-- Recorded data --
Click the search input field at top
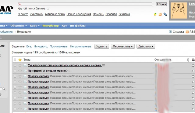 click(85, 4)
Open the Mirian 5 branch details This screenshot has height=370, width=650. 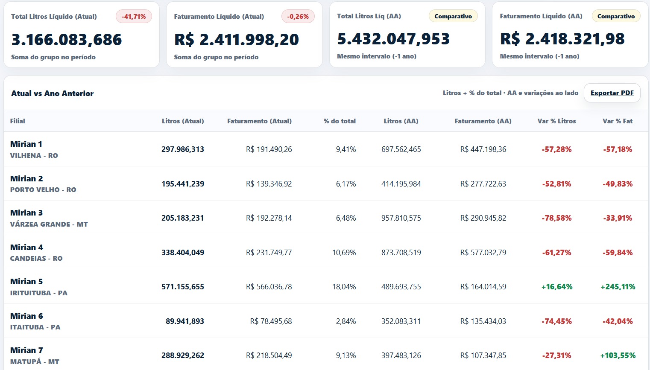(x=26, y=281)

==

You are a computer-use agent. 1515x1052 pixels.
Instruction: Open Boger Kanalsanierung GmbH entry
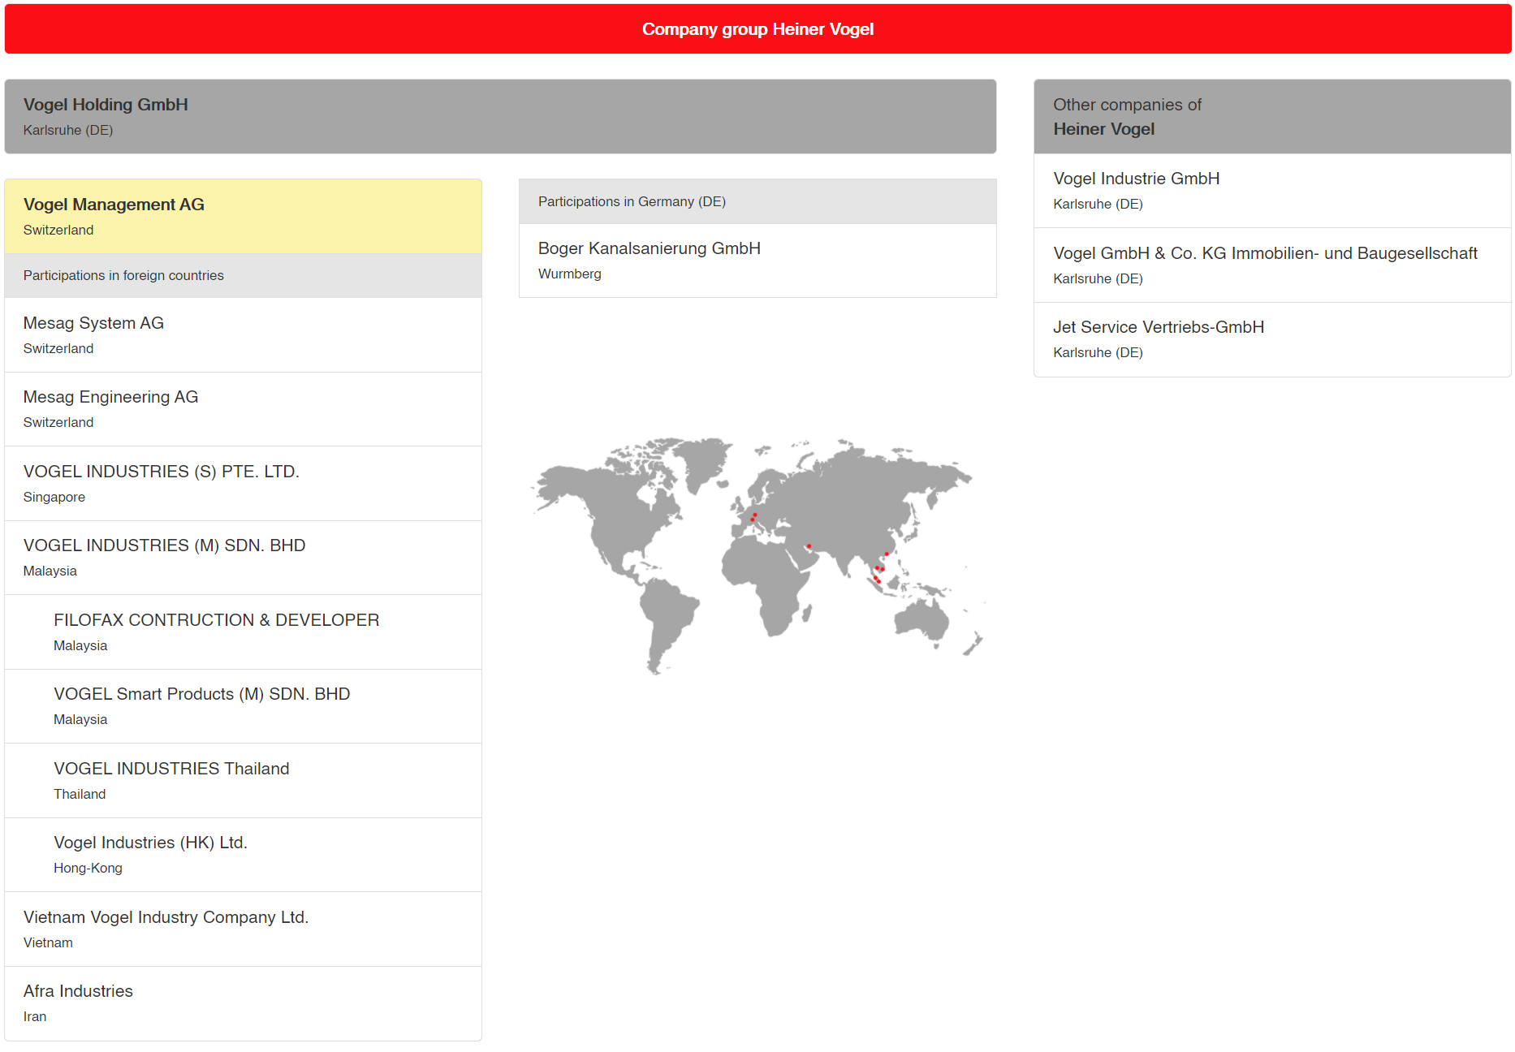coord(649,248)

...

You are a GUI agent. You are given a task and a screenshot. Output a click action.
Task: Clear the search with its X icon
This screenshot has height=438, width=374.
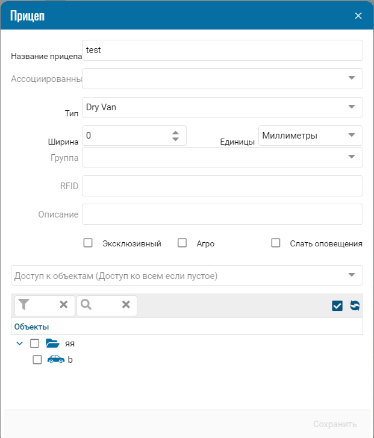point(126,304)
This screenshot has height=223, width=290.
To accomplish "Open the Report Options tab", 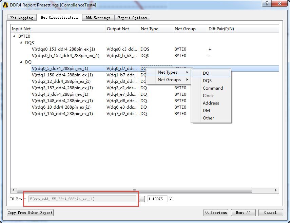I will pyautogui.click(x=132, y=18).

-- Aim of the exercise --
Give only a number: how many lines of the data hold the string "agent"?

-- Exercise response --
2